Exemplary force measurement systems 67 including, but not limited to, mechanical, digital, torque force gauges, sensors and the like can be employed in the pressing module 60 to provide force values for computational, programmable and control purposes for the counterweight force. Additionally, conventional stroke measurement systems 71 can be utilized to measure, compute and control stroke of the mold from the first position 69a through and to the second position 69b. An exemplary counterweight system 68 can include a cable, chain or other suitable mechanism 76 which transfers force from a counterweight, hydraulic or pneumatic piston, or other counterweight force 72 via a pulley system 74 to the mold 64. An exemplary amount of force can be a fixed value proportional to the mold weight and/or can also be adjusted manually, automatically or programmed by use of, in one embodiment, a low friction cylinder 72 having pressure settable by a by a pressure control valve (e.g., pneumatic, hydraulic, or the like). Such an exemplary arrangement can thus enable low friction, high precision counterweight force management to an exemplary mold 64 in a pressing module. As illustrated in FIG. 7, a plurality of counterweight systems 68 can be employed for control of a single mold 64. In the depicted, non-limiting embodiment, a counterweight system 68 can be utilized for each corner of the mold 64. Of course, the depiction of four counterweight systems is exemplary only, and such a depiction should not limit the scope of the claims appended herewith as the number and shape of molds will vary depending upon the number and desired shape of glass panes or laminate structures in a single pressing module 60.

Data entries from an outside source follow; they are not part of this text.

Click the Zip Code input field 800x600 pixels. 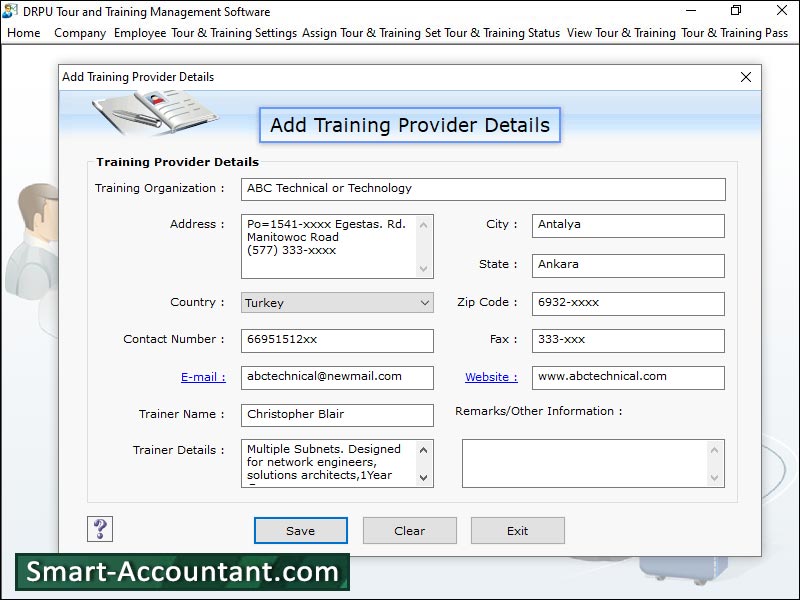[628, 303]
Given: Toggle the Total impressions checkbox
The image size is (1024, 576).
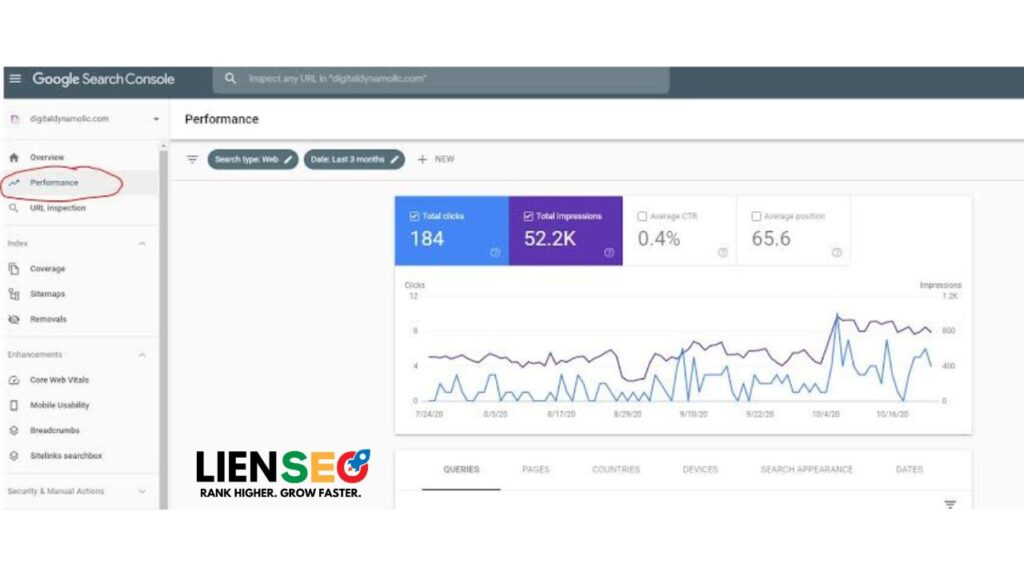Looking at the screenshot, I should pyautogui.click(x=528, y=216).
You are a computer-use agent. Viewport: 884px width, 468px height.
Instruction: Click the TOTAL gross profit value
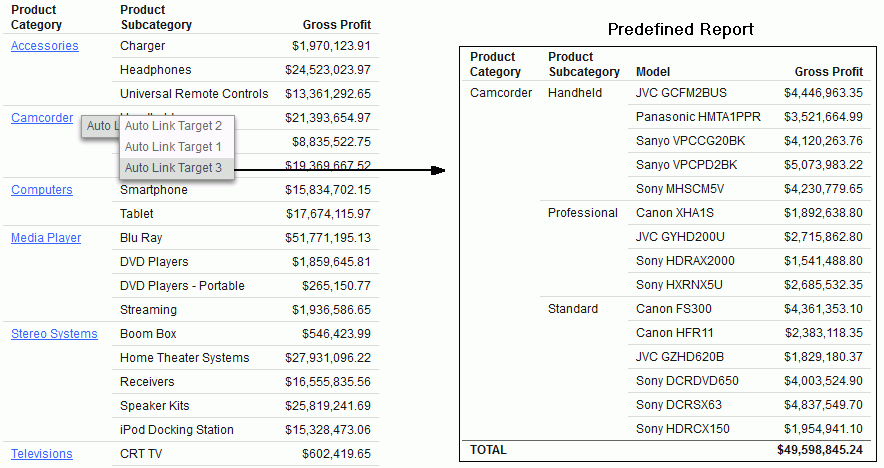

As depicted in FIG. 7, an exemplary mold 64 can be suspended at four points, in this case at each corner of the mold 64. It should be noted that a 20 mm thick steel mold can itself deform up to 3 mm at room temperature, and such a deformation can be amplified at the pressing/bending temperatures contemplated herein as the respective Young's modulus may lose 40% of its value at 700° C. to 800° C., for example. Thus, embodiments of the present disclosure envision employing non-deformable molds as well as reinforced molds. Thus, in some embodiments, a four independent point suspension system can enable a fine tuning of the mold shape.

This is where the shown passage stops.